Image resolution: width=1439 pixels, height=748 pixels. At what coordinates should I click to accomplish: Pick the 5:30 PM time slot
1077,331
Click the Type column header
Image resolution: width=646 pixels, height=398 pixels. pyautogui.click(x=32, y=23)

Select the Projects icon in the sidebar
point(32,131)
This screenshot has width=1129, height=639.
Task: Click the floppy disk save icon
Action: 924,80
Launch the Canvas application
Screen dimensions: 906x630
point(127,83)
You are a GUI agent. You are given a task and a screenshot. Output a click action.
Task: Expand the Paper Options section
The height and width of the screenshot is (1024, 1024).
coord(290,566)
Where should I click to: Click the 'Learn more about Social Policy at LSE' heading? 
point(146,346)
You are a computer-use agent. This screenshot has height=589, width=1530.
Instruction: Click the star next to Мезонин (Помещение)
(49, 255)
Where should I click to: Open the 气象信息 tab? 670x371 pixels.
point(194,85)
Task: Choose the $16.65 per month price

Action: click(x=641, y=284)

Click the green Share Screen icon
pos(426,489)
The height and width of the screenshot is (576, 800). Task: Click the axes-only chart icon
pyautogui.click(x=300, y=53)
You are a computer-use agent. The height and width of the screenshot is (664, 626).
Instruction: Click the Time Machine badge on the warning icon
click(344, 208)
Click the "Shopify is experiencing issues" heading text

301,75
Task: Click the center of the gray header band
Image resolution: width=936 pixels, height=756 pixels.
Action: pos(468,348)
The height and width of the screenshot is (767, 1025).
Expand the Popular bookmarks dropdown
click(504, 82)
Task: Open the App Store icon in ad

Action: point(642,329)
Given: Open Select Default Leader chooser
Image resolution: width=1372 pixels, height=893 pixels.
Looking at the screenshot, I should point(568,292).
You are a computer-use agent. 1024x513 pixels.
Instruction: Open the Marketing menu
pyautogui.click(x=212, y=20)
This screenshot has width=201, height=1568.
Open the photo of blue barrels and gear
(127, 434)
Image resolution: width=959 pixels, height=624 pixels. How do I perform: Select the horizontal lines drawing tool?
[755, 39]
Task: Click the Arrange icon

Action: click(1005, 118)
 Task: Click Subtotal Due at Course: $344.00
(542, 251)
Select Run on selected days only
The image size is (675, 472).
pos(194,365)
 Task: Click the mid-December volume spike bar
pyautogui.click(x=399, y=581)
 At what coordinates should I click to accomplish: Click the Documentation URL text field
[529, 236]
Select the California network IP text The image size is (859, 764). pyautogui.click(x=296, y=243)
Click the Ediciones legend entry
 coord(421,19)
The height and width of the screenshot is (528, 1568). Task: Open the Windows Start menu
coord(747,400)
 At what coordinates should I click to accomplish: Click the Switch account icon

-------------------------

_What you are asked to do_
Output each line of the records above exactly.

_Result_
Image resolution: width=1439 pixels, height=748 pixels. At what coordinates should I click to accomplish: Pick the 5:30 PM time slot
1077,331
Click the Type column header
Image resolution: width=646 pixels, height=398 pixels. pyautogui.click(x=32, y=23)

Select the Projects icon in the sidebar
point(32,131)
This screenshot has width=1129, height=639.
Task: Click the floppy disk save icon
Action: 924,80
Launch the Canvas application
Screen dimensions: 906x630
point(127,83)
You are a GUI agent. You are given a task and a screenshot. Output a click action.
Task: Expand the Paper Options section
The height and width of the screenshot is (1024, 1024).
coord(290,566)
Where should I click to: Click the 'Learn more about Social Policy at LSE' heading? 
point(146,346)
You are a computer-use agent. This screenshot has height=589, width=1530.
Instruction: Click the star next to Мезонин (Помещение)
(49, 255)
Where should I click to: Open the 气象信息 tab? 670x371 pixels.
point(194,85)
Task: Choose the $16.65 per month price

Action: click(x=641, y=284)

Click the green Share Screen icon
pos(426,489)
The height and width of the screenshot is (576, 800). Task: Click the axes-only chart icon
pyautogui.click(x=300, y=53)
You are a computer-use agent. The height and width of the screenshot is (664, 626).
Instruction: Click the Time Machine badge on the warning icon
click(344, 208)
Click the "Shopify is experiencing issues" heading text

301,75
Task: Click the center of the gray header band
Image resolution: width=936 pixels, height=756 pixels.
Action: pos(468,348)
The height and width of the screenshot is (767, 1025).
Expand the Popular bookmarks dropdown
click(504, 82)
Task: Open the App Store icon in ad

Action: point(642,329)
Given: Open Select Default Leader chooser
Image resolution: width=1372 pixels, height=893 pixels.
Looking at the screenshot, I should point(568,292).
You are a computer-use agent. 1024x513 pixels.
Instruction: Open the Marketing menu
pyautogui.click(x=212, y=20)
This screenshot has width=201, height=1568.
Open the photo of blue barrels and gear
(127, 434)
Image resolution: width=959 pixels, height=624 pixels. How do I perform: Select the horizontal lines drawing tool?
[755, 39]
Task: Click the Arrange icon

Action: click(1005, 118)
 Task: Click Subtotal Due at Course: $344.00
(542, 251)
Select Run on selected days only
The image size is (675, 472).
pos(194,365)
 Task: Click the mid-December volume spike bar
pyautogui.click(x=399, y=581)
 At what coordinates should I click to accomplish: Click the Documentation URL text field
[529, 236]
Select the California network IP text The image size is (859, 764). pyautogui.click(x=296, y=243)
Click the Ediciones legend entry
 coord(421,19)
The height and width of the screenshot is (528, 1568). Task: Open the Windows Start menu
coord(747,400)
 At what coordinates should I click to accomplish: Click the Switch account icon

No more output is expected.